EXERCISE DESCRIPTION:
Each entry shown below is to be reproduced exactly.

INFORMATION GIVEN:
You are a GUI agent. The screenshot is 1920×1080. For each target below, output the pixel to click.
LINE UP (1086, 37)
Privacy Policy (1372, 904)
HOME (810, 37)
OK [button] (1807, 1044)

TASK OUTPUT:
You are a GUI agent. The screenshot is 1920×1080. For each target below, output the pixel to click.
LINE UP (1086, 37)
Privacy Policy (1372, 904)
HOME (810, 37)
OK [button] (1807, 1044)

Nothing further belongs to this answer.